Pretende-se discutir os filmes El Final (1964) e Desarraigo (1965), de Fausto Canel e Memórias do Subdesenvolvimento (1968), de Tomás Gutiérrez Alea. Esses filmes produziram uma ruptura com o papel que o governo imputou ao cinema, ou seja, o de ser um cinema de propaganda. Os diretores propuseram usos à linguagem cinematográfica e construíram discursos que apresentavam dúvidas e críticas aos processos revolucionários. O cinema ao mesmo tempo em que serviu como uma ferramenta das demandas governamentais, também se converteu em uma arena de reflexões e discursos políticos. Em Cuba, a política é o “intertexto inevitável e sempre presente na estética.” (CHANAN, 2004, p. 12).

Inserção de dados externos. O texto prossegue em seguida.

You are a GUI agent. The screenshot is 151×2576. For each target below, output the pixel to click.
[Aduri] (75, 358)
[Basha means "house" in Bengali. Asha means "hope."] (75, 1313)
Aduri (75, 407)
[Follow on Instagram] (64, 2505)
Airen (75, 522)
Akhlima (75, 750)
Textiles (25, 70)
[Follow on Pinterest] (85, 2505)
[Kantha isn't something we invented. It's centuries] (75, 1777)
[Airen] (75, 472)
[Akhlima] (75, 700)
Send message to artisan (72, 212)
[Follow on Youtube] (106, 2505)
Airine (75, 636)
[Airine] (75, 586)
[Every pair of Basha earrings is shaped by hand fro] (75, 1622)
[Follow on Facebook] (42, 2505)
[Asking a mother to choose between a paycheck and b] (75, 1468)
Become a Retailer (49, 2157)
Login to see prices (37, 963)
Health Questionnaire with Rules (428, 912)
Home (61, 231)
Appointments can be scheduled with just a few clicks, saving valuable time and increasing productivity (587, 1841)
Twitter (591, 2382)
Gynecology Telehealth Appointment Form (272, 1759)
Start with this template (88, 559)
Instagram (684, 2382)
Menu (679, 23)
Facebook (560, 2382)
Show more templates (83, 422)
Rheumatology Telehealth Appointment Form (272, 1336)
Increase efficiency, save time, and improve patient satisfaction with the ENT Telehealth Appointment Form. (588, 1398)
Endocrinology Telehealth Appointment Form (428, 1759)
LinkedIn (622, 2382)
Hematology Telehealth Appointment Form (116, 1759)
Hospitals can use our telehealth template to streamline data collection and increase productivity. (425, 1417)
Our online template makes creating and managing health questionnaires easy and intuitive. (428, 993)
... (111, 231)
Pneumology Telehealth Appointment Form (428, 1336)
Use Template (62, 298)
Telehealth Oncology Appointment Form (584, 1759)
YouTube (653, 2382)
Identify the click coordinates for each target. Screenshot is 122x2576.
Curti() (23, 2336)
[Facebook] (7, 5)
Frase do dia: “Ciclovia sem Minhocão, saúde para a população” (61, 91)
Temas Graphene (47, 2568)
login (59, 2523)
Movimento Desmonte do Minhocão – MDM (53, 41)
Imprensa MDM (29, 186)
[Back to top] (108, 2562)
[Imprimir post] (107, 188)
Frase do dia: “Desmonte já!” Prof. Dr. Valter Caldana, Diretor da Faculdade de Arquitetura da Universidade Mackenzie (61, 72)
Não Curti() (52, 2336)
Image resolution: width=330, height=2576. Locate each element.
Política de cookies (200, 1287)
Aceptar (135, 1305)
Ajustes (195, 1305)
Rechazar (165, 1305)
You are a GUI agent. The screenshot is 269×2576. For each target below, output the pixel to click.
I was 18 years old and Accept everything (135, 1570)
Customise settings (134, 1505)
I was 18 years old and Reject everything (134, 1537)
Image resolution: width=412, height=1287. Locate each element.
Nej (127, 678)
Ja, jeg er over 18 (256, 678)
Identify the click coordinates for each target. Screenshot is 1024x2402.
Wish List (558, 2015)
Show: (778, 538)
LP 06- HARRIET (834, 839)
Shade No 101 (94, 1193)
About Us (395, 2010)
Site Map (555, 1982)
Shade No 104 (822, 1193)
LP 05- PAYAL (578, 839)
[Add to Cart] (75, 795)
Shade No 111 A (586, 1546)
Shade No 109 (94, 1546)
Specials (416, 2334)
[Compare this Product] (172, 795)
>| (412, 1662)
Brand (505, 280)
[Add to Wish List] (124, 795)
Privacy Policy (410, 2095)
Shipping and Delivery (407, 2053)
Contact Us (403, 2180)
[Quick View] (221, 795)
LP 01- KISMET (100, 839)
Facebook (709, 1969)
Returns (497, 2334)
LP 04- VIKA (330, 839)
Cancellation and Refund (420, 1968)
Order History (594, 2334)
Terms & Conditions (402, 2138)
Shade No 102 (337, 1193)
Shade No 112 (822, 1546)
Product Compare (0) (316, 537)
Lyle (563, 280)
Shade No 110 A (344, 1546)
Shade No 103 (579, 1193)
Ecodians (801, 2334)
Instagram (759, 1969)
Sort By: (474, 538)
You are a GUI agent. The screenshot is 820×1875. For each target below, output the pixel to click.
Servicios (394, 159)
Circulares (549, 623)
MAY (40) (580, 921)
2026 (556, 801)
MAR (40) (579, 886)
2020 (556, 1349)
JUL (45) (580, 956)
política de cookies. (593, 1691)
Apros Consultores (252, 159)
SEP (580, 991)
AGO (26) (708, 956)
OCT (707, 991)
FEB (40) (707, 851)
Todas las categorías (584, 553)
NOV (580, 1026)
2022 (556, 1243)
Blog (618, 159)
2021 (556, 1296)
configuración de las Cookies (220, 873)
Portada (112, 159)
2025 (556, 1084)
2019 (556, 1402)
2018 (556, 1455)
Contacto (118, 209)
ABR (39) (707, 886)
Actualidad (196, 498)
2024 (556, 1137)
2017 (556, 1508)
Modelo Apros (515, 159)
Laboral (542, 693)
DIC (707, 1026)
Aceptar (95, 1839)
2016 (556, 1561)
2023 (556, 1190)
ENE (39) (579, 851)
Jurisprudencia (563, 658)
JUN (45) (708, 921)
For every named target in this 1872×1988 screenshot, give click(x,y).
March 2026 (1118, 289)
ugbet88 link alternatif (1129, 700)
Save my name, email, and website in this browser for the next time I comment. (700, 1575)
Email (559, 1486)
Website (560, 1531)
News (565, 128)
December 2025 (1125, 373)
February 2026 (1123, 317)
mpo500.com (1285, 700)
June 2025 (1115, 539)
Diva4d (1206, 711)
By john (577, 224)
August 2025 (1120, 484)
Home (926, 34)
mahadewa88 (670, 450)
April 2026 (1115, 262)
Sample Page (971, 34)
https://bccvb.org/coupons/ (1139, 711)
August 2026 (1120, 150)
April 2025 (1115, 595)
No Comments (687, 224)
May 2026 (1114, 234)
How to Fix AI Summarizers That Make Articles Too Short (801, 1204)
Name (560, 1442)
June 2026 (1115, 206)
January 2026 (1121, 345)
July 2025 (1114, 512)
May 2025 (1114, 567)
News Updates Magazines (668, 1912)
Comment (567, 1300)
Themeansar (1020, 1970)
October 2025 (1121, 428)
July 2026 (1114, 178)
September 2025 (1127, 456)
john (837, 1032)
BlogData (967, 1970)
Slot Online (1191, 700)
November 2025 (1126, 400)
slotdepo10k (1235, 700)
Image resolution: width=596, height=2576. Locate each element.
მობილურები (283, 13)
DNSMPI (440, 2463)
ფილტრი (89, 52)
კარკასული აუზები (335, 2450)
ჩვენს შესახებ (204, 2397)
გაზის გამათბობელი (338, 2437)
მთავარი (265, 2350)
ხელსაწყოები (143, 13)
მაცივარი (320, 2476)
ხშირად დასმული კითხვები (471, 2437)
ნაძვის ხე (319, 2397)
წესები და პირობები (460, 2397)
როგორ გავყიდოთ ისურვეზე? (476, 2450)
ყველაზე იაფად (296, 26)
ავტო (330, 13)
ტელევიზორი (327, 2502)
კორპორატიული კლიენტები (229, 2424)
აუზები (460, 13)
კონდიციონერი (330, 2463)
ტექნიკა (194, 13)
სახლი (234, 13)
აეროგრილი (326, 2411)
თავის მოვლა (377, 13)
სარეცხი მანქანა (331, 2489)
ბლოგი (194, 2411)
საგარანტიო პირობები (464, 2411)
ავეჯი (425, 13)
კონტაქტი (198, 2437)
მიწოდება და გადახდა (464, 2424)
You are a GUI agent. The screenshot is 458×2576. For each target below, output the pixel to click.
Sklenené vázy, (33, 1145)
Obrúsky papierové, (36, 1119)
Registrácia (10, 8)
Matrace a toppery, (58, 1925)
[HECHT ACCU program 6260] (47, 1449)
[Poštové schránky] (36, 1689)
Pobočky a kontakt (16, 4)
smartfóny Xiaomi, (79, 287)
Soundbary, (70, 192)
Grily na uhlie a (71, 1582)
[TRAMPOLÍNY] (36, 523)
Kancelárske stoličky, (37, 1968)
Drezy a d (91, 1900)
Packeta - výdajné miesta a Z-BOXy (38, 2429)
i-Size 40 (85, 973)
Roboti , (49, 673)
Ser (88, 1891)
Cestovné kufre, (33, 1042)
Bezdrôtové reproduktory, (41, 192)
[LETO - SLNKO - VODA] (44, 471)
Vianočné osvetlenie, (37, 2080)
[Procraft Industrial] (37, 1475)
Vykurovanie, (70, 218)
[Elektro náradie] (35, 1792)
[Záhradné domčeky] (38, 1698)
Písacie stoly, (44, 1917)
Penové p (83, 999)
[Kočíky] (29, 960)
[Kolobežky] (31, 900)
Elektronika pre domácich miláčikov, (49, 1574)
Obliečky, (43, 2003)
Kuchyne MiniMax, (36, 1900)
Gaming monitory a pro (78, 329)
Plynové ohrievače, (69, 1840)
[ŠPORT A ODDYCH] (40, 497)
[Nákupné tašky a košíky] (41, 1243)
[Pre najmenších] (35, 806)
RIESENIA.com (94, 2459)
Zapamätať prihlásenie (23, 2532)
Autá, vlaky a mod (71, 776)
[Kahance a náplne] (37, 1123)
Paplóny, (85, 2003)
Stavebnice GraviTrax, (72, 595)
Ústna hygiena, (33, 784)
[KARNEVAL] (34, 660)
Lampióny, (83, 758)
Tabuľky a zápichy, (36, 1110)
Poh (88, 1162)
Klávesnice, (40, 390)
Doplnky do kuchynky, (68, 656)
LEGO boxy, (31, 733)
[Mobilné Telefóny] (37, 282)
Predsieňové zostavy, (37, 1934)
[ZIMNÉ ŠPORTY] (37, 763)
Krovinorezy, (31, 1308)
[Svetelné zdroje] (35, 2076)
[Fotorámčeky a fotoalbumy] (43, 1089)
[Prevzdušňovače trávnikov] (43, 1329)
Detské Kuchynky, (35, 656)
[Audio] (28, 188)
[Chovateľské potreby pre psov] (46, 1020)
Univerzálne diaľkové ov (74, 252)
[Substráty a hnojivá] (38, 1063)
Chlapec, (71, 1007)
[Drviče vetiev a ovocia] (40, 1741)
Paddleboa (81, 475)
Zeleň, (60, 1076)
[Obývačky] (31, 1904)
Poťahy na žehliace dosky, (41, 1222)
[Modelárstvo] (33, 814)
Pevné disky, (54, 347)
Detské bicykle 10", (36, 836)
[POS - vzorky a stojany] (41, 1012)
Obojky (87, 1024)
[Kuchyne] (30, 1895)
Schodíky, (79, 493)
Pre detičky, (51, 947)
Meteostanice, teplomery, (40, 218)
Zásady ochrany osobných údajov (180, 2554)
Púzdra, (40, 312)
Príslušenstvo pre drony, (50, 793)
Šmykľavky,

“Este diálogo permite que a tela do cinema pudesse se tornar mais do que qualquer propaganda ou um espaço de diversão, mas preservar um crucial discurso político, um espaço que envolve grandes setores da população no debate sobre o significado e qualidade de suas vidas.” (CHANAN, 2004, p. 18).

Nesse sentido, uma vez inseridos em um contexto de grandes transformações político-sociais, acompanhadas da construção do Socialismo, os filmes não apenas retrataram esse momento, mas questionaram os rumos da recente revolução.

A (des)construção da identidade do intelectual: diálogos entre narrativas cinematográficas

El final, de Fausto Canel, aborda a relação de um casal de classe média e a necessidade de separação de ambos, em virtude da revolução, e como as mudanças políticas e sociais intervêm nas relações amorosas. As protagonistas Pedro e Ana são um casal na vida real e trabalham juntos em um filme, em suma, são artistas. A sequência inicial se constrói com um movimento da câmera que registra livros, jornais, revistas, cartazes de exposições, enquanto o casal dialoga e Ana diz que ama Pedro, que permanecerá em Cuba.  A ambientação das personagens constrói uma parte de suas personalidades e suas identidades. Os objetos que compõe esse ambiente são ligados ao campo da cultura e da intelectualidade. O drama da narrativa se estabelece quando o governo de Fidel Castro começa a adensar a política de socialização da ilha e a nacionalização das empresas norte-americanas.

Após a sequência inicial, o casal resolve sair para tomar um café. Enquanto passeiam pela rua, a câmera enquadra a capa de um jornal que nos informa o acontecimento do dia: o discurso de Fidel Castro. Essa contextualização é importante por dois motivos: 1) para estabelecer os sentimentos políticos das personagens e do país, tendo em vista as transformações econômico-sociais; 2) o momento central da separação do casal ocorre durante o discurso de Fidel Castro.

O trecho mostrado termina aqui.